Saneamento: Por que o Brasil caminha para descumprir a meta de universalização

O Brasil deve descumprir a principal promessa feita na aprovação do Marco Legal do Saneamento: universalizar o acesso à água e à coleta do esgoto até 2033. 

Essa é a conclusão de um relatório do UBS BB depois que o banco organizou um evento sobre o assunto com empresas do setor, reguladores e investidores.

“O sentimento geral é que dificilmente vamos atingir a meta de 2033,” Giuliano Ajeje, o analista de utilities do UBS BB, disse ao Brazil Journal. “Em estados no Norte e Nordeste, é quase certo que isso não vai acontecer.”

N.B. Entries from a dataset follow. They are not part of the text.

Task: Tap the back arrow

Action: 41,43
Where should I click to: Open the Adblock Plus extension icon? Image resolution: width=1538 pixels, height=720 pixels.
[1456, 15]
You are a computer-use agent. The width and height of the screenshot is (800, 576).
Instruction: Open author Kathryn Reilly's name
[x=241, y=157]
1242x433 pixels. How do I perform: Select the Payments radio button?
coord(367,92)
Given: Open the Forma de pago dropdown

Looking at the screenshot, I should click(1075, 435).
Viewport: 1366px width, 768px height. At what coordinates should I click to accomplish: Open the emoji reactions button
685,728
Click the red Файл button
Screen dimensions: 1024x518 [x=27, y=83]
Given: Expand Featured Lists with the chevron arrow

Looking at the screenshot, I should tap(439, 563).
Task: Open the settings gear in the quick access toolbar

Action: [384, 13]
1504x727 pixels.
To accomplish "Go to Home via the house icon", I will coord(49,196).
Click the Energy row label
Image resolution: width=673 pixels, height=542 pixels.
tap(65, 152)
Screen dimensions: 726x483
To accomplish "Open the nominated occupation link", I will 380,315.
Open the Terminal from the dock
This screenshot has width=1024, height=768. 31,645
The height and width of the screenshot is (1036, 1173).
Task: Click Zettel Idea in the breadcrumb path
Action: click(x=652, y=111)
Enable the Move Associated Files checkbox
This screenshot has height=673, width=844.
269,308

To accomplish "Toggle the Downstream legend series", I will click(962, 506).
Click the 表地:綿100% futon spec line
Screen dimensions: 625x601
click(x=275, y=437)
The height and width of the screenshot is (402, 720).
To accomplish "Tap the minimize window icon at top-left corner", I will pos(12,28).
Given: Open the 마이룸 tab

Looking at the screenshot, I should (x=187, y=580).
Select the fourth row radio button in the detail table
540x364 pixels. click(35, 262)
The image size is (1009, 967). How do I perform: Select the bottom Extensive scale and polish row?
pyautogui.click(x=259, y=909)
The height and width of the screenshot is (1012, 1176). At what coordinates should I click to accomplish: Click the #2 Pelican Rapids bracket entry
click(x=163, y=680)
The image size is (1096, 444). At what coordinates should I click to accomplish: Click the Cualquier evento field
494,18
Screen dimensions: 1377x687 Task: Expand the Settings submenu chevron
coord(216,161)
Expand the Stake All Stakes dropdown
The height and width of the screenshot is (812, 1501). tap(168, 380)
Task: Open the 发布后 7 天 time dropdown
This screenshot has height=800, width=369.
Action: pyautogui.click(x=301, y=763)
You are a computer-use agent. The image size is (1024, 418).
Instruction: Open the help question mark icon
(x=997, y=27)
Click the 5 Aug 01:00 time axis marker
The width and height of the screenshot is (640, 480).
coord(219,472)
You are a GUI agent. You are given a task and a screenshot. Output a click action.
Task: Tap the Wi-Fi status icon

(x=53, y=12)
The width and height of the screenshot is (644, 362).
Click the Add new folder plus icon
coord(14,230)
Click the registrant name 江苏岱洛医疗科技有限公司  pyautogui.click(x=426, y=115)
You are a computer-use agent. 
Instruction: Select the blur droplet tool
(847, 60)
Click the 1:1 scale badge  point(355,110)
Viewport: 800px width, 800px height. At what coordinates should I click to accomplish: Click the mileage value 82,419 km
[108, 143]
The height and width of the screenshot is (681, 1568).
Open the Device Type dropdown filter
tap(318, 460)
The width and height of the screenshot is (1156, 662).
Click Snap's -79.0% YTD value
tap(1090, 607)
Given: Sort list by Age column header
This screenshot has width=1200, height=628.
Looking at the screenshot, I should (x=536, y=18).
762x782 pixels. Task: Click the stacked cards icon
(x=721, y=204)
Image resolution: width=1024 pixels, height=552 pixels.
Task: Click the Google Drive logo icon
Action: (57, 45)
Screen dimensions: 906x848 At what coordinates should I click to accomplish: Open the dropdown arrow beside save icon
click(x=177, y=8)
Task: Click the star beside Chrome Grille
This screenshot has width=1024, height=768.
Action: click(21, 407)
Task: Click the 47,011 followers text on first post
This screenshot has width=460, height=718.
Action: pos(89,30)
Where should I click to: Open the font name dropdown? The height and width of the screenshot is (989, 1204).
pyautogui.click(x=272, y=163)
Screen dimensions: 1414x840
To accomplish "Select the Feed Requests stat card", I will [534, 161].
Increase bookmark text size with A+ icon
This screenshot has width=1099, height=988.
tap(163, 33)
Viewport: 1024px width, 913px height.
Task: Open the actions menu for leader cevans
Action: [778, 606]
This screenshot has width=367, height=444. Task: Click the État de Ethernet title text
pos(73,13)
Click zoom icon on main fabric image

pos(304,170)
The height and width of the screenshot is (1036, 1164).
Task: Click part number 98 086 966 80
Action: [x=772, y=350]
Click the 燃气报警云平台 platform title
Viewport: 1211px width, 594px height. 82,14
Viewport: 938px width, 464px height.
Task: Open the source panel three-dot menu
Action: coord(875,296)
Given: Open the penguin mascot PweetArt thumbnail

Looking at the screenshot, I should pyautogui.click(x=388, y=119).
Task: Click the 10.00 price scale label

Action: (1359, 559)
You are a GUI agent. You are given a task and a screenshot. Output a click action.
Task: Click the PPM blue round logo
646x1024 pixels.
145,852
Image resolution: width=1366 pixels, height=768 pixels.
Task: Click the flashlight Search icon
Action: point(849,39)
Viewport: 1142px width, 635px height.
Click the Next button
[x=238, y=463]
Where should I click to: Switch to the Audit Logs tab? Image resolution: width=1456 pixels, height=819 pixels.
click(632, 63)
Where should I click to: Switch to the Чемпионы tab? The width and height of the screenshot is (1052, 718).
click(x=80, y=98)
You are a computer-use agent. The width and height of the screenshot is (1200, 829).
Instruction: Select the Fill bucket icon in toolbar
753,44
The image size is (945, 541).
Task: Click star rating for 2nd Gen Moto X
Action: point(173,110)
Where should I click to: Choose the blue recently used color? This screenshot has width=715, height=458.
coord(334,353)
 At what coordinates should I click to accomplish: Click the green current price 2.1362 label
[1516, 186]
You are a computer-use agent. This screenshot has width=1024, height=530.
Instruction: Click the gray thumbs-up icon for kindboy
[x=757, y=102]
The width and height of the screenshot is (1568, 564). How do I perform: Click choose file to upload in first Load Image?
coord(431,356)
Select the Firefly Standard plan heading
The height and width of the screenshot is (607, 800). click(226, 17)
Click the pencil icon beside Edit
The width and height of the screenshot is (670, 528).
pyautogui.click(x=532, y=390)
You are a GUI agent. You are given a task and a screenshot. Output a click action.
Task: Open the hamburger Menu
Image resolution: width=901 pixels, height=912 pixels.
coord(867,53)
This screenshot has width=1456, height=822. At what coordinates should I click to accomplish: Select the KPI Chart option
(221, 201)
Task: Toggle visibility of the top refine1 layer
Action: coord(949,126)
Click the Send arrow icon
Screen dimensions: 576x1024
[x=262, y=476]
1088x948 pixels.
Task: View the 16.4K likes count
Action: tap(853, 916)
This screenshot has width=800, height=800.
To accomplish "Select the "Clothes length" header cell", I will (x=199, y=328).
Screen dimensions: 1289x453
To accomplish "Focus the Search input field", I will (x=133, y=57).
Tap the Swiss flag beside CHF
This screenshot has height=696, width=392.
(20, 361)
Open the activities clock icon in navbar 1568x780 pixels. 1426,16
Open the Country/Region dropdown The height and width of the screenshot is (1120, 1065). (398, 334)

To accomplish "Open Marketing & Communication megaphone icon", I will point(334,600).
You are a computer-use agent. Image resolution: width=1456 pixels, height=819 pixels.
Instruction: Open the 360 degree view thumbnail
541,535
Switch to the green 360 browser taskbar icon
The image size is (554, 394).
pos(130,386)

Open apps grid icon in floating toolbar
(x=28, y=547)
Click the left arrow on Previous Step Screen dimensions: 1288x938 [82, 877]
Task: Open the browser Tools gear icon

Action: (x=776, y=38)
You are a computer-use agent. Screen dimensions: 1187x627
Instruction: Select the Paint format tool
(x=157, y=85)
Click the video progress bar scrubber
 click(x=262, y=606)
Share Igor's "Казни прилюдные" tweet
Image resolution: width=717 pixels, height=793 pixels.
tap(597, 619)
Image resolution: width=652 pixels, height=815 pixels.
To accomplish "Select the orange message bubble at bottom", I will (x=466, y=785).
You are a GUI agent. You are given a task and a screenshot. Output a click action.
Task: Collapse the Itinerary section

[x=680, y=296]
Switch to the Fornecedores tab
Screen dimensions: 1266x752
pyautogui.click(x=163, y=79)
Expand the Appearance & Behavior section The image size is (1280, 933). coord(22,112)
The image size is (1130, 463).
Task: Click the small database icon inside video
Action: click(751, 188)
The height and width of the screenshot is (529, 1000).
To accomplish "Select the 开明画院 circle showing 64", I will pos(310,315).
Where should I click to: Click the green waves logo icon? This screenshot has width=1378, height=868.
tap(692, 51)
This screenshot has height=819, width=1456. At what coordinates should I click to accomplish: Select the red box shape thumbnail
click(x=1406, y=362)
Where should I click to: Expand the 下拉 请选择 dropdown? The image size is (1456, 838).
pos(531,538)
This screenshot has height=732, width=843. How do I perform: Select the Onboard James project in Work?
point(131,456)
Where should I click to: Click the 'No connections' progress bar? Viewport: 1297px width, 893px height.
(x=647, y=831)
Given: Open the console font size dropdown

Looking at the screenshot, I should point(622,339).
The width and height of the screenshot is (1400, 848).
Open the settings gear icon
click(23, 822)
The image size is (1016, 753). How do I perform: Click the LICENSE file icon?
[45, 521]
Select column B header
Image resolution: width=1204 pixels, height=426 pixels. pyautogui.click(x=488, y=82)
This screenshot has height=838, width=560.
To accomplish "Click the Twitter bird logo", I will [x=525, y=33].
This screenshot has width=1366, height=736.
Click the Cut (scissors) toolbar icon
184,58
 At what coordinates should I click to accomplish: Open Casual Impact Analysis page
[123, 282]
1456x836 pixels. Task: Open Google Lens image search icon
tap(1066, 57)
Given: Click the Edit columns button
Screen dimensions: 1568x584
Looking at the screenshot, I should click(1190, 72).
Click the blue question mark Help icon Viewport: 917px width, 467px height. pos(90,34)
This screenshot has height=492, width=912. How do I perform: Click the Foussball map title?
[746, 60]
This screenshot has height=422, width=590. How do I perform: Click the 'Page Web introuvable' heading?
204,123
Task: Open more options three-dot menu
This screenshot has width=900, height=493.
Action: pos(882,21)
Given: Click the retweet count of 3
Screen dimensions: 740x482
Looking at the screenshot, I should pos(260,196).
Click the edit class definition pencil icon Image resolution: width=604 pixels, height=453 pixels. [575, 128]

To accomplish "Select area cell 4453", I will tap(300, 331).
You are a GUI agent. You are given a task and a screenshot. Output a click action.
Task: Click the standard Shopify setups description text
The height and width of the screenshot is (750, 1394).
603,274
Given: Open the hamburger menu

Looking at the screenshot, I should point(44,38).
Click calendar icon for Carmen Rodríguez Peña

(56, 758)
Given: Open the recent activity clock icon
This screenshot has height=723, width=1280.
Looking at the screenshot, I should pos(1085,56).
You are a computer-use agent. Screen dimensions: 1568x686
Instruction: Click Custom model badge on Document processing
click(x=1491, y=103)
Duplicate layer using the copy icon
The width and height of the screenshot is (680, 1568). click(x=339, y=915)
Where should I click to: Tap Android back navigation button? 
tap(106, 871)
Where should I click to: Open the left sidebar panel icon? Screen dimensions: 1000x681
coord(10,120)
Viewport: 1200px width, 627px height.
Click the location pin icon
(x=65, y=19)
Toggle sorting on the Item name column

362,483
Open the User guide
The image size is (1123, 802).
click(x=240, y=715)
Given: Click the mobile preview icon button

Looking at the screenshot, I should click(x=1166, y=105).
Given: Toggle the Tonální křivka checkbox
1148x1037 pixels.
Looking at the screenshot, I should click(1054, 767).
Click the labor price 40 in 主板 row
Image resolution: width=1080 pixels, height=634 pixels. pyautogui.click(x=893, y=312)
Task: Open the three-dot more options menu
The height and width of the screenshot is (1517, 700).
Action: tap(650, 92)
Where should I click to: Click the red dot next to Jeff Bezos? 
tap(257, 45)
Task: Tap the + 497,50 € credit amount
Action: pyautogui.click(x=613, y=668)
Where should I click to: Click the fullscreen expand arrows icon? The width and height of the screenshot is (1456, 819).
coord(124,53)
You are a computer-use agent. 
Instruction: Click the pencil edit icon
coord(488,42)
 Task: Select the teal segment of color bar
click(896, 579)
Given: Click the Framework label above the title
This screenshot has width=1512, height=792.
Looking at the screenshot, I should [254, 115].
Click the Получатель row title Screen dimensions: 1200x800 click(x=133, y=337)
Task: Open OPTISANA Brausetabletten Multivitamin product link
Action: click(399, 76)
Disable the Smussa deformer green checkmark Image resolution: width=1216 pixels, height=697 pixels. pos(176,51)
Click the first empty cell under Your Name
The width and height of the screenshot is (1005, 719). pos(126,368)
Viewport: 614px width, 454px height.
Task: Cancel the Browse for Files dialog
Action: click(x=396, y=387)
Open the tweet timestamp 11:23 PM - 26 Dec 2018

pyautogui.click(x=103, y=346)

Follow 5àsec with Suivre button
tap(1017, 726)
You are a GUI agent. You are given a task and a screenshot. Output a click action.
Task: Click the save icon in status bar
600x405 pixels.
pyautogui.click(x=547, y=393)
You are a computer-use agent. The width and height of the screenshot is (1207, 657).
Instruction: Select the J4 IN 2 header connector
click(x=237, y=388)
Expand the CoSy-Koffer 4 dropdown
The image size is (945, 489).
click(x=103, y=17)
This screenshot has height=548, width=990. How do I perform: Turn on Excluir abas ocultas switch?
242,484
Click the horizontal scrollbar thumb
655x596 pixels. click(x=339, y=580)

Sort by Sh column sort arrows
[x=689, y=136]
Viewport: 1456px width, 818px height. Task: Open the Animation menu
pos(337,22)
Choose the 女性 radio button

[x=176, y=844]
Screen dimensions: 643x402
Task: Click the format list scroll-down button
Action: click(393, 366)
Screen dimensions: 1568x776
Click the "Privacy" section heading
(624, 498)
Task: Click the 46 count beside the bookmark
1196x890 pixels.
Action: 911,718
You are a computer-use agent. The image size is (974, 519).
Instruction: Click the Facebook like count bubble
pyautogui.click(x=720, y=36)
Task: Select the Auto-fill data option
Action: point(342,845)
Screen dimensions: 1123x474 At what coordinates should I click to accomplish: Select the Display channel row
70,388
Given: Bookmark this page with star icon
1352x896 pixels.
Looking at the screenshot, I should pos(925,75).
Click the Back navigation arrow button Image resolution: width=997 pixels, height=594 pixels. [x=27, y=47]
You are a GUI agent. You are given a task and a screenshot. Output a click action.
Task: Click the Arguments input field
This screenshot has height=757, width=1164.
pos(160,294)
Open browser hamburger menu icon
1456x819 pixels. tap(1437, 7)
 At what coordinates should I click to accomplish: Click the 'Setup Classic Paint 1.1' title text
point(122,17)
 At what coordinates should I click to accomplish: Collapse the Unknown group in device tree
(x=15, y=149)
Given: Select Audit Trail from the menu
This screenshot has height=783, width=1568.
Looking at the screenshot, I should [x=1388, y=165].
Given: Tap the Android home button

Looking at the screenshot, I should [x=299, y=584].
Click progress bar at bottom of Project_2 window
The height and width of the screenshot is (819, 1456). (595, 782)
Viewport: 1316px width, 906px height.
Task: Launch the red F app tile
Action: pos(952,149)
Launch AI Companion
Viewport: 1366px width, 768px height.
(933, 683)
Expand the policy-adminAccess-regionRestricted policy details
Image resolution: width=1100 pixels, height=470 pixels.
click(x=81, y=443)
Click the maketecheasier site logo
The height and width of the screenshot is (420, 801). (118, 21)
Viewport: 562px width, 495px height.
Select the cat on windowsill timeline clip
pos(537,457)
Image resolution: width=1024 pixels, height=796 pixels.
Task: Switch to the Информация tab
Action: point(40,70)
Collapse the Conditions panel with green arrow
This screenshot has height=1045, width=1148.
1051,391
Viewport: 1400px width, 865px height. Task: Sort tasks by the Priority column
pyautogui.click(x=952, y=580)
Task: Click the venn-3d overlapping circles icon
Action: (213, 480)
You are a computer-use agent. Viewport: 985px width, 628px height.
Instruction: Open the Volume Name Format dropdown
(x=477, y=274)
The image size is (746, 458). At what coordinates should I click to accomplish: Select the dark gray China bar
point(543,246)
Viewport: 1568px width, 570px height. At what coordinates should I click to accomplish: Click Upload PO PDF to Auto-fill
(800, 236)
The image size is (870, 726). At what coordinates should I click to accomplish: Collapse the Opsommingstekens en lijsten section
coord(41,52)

Segundo ele, mesmo com a aprovação do Marco Legal, a “estrutura institucional e política continua frágil, fragmentada e desigual,” e ainda há uma falta de vontade política de lideranças para fazer o Marco valer. 

“Vamos pegar o Rio de Janeiro como um exemplo: pela primeira vez em décadas, todas as praias da cidade estão próprias para banho. Isso só aconteceu porque houve vontade política de mudar,” disse. 

Apesar de uma série de concessões terem sido feitas, Ajeje diz que a velocidade vista em grande parte dos estados está aquém do esperado – especialmente na estruturação dos blocos regionais exigidos por lei. 

(Pelo marco do saneamento, os estados precisam estruturar blocos regionais de municípios para viabilizar as concessões de água e esgoto. A ideia é agrupar cidades maiores, que geram receita, com cidades menores, que sozinhas não atrairiam investimentos. 

O objetivo é garantir a universalização sem deixar os municípios deficitários de fora. O problema é que a criação de grande parte desses blocos ainda está travada em discussões políticas.)

“Sem isso, a universalização não acontece,” disse. 

Para Ajeje, o saneamento é o “verdadeiro teste institucional do Brasil”. O analista diz que não adianta um Marco Legal com metas ambiciosas se a implementação ainda sofre com fragmentação, interferência política e agências reguladoras locais frágeis. 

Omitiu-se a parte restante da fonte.